Tips for Making a Better Community

aeryaery Gtricks Forum in 2.2 :) ✭✭✭
edited December 2012 in General Banter
  1. Remove the dead areas.
  2. Concentrate on activity.
  3. Prioritize interactions over content.
  4. Highlight what’s popular.
  5. Highlight the contributions of members.
  6. Develop a community management plan.

These tips are taken from http://www.ning.com/blog/ .

I hope you will find them useful :)

Comments

  • AnonymooseAnonymoose ✭✭
    edited December 2012

    @aery said:
    3. Prioritize interactions over content.

    If your site is paid for by advertising then it is good to have more content and not have users merely use your site to send endless PMs to each other.

  • ChanuxChanux Admin of Geek.lk ✭✭

    Im a Huge Vanilla fan and user, We can develop a Group Plugin and page plugin like this http://community.elgg.org/groups/all

  • businessdadbusinessdad Stealth contributor MVP

    What would be the difference between Groups and Categories?

  • @businessdad said:
    What would be the difference between Groups and Categories?

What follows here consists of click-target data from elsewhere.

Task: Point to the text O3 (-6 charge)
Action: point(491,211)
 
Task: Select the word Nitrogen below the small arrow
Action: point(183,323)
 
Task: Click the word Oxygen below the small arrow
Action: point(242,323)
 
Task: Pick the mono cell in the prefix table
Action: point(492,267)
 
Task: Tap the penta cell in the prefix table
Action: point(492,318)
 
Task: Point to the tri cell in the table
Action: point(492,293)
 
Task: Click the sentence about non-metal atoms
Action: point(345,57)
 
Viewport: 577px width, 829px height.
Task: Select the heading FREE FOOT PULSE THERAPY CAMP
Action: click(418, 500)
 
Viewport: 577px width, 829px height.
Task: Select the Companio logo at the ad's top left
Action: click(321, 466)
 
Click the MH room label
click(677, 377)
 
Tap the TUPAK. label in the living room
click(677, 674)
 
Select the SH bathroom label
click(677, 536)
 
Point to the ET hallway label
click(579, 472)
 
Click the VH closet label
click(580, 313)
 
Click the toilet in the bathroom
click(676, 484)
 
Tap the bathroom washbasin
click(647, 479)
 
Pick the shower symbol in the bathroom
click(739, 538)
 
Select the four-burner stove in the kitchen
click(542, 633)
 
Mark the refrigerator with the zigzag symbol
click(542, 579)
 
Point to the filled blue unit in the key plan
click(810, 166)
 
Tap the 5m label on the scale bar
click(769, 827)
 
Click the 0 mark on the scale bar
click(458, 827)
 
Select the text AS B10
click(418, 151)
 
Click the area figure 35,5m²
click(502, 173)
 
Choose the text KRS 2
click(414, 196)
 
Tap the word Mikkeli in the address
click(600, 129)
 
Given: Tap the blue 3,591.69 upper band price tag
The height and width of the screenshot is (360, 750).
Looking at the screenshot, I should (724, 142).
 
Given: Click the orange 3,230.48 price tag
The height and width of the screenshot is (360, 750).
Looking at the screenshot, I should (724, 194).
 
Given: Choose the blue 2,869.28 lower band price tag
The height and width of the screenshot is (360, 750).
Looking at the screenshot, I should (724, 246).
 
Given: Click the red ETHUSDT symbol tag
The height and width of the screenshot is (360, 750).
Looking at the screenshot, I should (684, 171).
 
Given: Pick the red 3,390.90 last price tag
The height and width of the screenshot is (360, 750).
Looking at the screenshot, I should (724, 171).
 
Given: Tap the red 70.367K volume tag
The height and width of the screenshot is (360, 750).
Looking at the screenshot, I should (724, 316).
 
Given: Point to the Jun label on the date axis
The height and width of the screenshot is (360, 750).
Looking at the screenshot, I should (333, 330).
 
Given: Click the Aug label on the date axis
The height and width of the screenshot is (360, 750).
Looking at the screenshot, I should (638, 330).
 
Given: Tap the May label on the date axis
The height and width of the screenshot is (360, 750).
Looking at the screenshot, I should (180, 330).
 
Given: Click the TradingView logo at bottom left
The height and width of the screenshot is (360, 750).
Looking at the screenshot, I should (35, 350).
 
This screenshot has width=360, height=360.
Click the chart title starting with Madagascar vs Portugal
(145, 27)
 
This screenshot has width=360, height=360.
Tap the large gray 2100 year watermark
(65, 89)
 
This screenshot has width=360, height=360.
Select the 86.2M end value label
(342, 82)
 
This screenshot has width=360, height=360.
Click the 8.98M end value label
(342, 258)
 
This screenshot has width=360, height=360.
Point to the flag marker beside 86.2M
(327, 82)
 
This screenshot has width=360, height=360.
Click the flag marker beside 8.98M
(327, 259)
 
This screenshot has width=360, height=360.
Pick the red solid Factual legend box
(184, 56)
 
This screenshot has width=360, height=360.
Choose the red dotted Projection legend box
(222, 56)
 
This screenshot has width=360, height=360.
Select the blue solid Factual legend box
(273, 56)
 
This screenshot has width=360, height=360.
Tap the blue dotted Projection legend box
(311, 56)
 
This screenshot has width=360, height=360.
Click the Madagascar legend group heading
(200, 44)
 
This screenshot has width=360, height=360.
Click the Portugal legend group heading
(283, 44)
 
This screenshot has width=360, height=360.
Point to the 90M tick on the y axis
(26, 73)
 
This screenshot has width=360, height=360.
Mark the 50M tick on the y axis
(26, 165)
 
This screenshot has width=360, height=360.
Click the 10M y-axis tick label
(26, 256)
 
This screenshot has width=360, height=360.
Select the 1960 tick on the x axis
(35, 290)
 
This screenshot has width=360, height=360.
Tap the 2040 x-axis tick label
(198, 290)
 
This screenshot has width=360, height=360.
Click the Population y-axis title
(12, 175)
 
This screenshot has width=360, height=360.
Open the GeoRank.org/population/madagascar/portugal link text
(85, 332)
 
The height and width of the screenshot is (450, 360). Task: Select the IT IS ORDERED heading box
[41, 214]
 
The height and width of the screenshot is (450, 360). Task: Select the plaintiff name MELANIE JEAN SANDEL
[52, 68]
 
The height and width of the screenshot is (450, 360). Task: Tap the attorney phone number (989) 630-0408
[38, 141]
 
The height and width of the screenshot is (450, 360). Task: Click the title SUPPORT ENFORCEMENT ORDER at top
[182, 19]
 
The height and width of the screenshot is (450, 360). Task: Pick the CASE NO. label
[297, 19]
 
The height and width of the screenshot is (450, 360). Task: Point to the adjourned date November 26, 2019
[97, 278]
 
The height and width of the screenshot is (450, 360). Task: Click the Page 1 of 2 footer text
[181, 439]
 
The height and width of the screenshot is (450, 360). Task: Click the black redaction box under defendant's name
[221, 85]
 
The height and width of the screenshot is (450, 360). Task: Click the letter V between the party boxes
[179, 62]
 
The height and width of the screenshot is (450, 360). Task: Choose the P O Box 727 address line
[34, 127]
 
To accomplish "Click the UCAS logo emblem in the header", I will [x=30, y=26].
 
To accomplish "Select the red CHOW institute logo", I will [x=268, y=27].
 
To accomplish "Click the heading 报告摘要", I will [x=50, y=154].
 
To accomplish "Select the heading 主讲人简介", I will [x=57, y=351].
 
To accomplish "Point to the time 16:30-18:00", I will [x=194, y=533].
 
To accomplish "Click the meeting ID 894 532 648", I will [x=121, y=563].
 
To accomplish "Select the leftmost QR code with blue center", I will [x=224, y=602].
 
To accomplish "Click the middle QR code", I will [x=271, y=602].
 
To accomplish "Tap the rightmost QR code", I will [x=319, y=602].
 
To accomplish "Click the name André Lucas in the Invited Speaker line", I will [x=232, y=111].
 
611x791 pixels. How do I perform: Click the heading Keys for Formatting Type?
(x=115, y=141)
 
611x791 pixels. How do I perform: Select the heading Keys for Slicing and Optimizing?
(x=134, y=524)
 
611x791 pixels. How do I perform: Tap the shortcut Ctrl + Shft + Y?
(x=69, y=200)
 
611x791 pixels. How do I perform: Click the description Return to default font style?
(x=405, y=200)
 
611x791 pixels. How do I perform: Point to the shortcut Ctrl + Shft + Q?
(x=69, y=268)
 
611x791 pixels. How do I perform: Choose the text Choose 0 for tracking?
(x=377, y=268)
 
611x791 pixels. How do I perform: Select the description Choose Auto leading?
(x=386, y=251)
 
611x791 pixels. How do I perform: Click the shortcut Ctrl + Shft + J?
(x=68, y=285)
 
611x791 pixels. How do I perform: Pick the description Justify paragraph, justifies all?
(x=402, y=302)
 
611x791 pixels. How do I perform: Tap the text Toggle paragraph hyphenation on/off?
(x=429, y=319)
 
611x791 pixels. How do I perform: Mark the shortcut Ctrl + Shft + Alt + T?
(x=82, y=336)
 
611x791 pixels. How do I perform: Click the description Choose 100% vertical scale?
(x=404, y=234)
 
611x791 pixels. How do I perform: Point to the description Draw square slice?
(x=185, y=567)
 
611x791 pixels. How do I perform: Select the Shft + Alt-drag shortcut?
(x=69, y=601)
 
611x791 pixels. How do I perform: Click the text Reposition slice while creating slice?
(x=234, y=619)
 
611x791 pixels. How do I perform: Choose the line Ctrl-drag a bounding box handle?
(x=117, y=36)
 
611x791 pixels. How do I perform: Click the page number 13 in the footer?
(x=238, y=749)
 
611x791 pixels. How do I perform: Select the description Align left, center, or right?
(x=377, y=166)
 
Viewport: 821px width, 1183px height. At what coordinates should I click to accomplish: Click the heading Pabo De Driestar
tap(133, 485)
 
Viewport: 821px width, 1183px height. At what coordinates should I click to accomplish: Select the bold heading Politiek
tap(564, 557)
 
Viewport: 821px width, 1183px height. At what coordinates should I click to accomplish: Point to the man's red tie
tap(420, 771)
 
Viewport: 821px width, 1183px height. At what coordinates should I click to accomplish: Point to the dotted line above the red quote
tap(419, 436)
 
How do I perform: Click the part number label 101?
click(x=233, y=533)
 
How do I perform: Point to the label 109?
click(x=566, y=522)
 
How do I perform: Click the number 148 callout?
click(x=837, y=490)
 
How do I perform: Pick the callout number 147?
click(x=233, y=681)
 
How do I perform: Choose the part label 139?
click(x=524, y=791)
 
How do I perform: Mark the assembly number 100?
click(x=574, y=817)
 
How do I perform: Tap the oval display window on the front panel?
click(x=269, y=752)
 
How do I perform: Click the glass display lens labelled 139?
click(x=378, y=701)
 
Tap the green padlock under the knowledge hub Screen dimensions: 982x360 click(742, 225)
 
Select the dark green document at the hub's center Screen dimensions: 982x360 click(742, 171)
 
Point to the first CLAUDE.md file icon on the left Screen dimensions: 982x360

    Groups generally organizes people into areas of interest, where categories organize discussions. So in a group, you could look at all users interested in a certain topic as well as discussions within that topic. A good way of doing it might be to simply have a front end page that shows all people that have subscribed to a certain forum category and call it groups. It would depend on what a particular site owner wanted to do with it I suppose.

    What I don't like is the way its implemented in packages like Vbulletin, where a group is created then topics within the group that are separate from the main forum. IMO this granular separation of content (which is often done with galleries, groups, blogs, and other forum tack-on packages) makes a community less cohesive and less valuable. My experience from running a very large Vbulletin forum was that the groups almost never took off. There just wasn't enough interest in content areas that were separate from the main forum.

  • ToddTodd Chief Product Officer Vanilla Staff

    How do you think discussions should be done in a group @DirtyDog? Should they be in a category? Should they just create a tag and have all group-level discussions go one one category? What about private groups?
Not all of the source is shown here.